As the economy and entrepreneurship develops, Chinese life becomes more complicated. "It is no longer possible for the central government to regulate everything. It is already losing control," he says. "That will not necessarily lead to democracy but it is the only way China can make progress. People are better and better off, with better access to information. They will seek further values, such as dignity. The internet plays a vital role."
In an odd way, Li's police bodyguards symbolise not just the increased repression brought about by the Olympics but also its slight decay. "They are getting very tired of looking after me and their standards are starting to slip," he says. They did not, for instance, walk after us to the Korean restaurant around the corner from Li's house where we had lunch.
When the Standard confronted him afterwards, Sergeant Chen still seemed rather sheepish. He tried to insist that he wasn't a cop at all, merely a volunteer protecting the neighbourhood. "Stop your bullshit," he growled at Li. "We don't even know you." But then he switched back to his policeman role.
We often imagine that dictatorships are omnipotent and ruthless. In reality, like governments and bureaucrats everywhere, they are often confused and inconsistent, with different branches of the machine acting on different impulses and issuing contradictory orders. People like Li are sometimes able to slip through the cracks.

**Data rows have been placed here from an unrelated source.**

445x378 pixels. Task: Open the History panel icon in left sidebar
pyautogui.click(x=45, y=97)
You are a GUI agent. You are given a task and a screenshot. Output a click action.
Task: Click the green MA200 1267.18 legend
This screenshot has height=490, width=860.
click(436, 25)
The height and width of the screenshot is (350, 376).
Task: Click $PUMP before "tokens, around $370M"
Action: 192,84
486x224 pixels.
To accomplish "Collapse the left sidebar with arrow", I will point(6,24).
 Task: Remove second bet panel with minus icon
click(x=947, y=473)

Yet, of course, the state's power is still huge. Sergeant Chen and the others sometimes come into Li's office, interrupting meetings and scaring away the business clients he needs to maintain his living. "They can create quite a big atmosphere of threat," he says. "I try to hide it from the business clients but I've lost quite a few. They don't like all that stuff with the cops."

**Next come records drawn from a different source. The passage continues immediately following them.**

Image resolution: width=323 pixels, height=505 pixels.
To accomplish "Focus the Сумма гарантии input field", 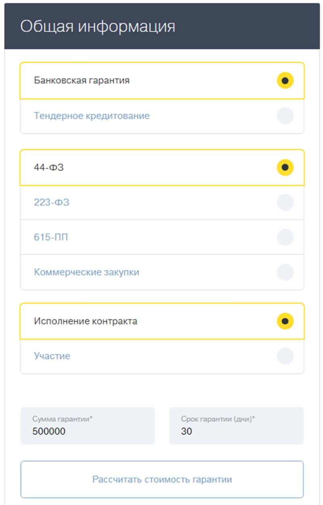I will 88,431.
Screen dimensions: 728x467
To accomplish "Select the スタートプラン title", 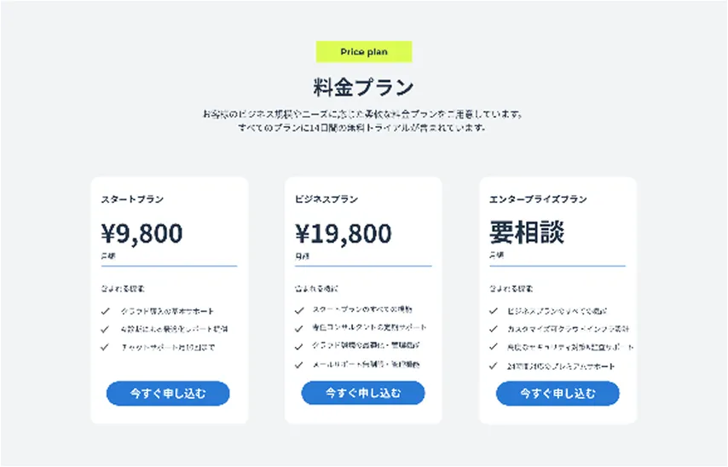I will 132,199.
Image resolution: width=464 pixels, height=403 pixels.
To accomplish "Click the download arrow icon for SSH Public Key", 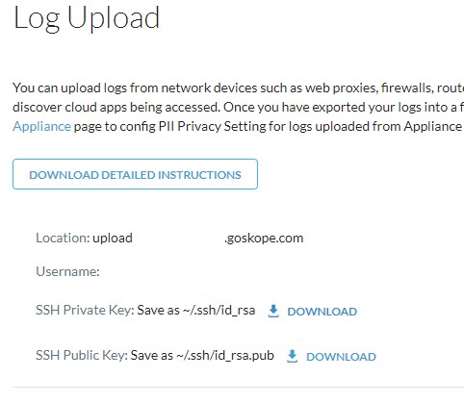I will 292,356.
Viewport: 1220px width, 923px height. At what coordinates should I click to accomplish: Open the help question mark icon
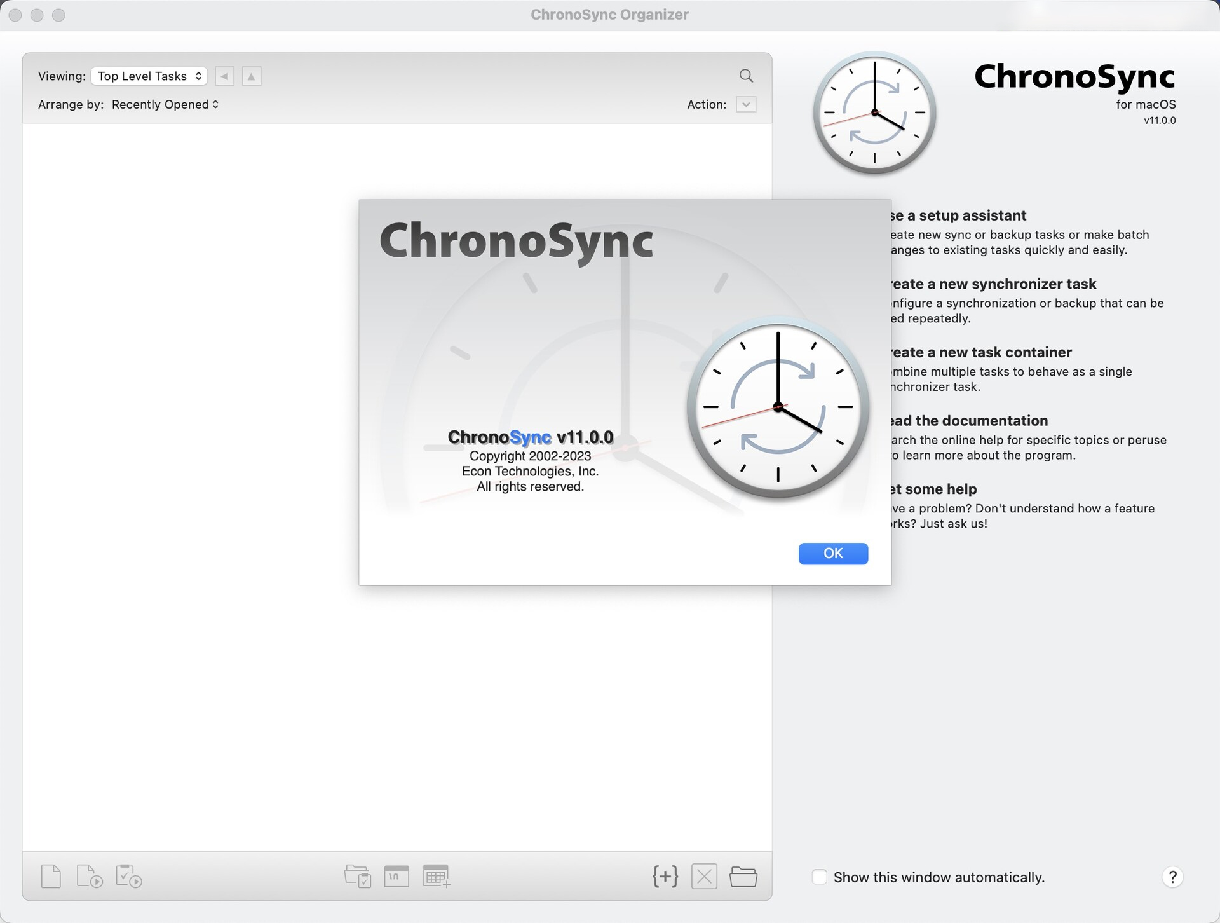click(1172, 877)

Before the Olympics, when Li was still using his own car, he was deliberately rammed by a police vehicle as he drove his eight-year-old to school. On 1 August, his first day of being compulsorily chauffeured, a not-so-bashful Sergeant Chen beat him up and threw him to the ground for initially refusing to travel in the police transport. And these tactics have worked, in a way.

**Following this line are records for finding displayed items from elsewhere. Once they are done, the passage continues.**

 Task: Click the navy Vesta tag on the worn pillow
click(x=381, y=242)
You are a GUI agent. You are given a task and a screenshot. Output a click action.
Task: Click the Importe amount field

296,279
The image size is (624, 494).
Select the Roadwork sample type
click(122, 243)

"My experiences have made me more cautious," admits Li. "I understand that they could do anything. I regret now that I fought back against the cops because I got hurt." But for someone under constant police surveillance and routine police harassment, he still looks remarkably perky.
Why is he so cheerful? "I'm cheerful because God tells me to be cheerful," he says. Li is one of Beijing's 100,000 Christians, something that is central to his philosophy and outlook. He is a believer. "The Bible says that if you ask for justice, justice will come sooner."
Was it a risk meeting a foreigner? "We live in a global village, what's wrong with one of the villagers meeting another?" he deadpans. Will there be consequences? "That's for them [the authorities] to decide." In fact, as the abashed reaction of his minders shows, his meetings with foreigners probably confer a measure of protection.
In line with its economic growth and development, China has been modernising its courts, opening dozens of new law schools and training thousands of new lawyers. Most have obeyed the orders of the vice-minister of justice that "lawyers must support the leadership of the [Communist] Party at all times".
But not all. As with other things about the new China, a Pandora's box may have been opened. For the moment, as Li admits, the state holds most of the cards. There is no real separation between it and the legal system. "The institutional injustice, the framework, remains," he says. "Everything is decided by the Party."
Time will tell whether Li and his colleagues are mere gadflies in an apparatus of still effectively complete state control or whether they are the first buds of an independent court system. Li, of course, is an optimist.
Li Heping, and the others like him, are, in one sense, very rare exceptions to the general rule of a cowed legal profession. In another sense, they are rather typical of this country - one more small group pushing and prodding at the limits of repression, skating quite consciously on thin ice and sometimes falling through.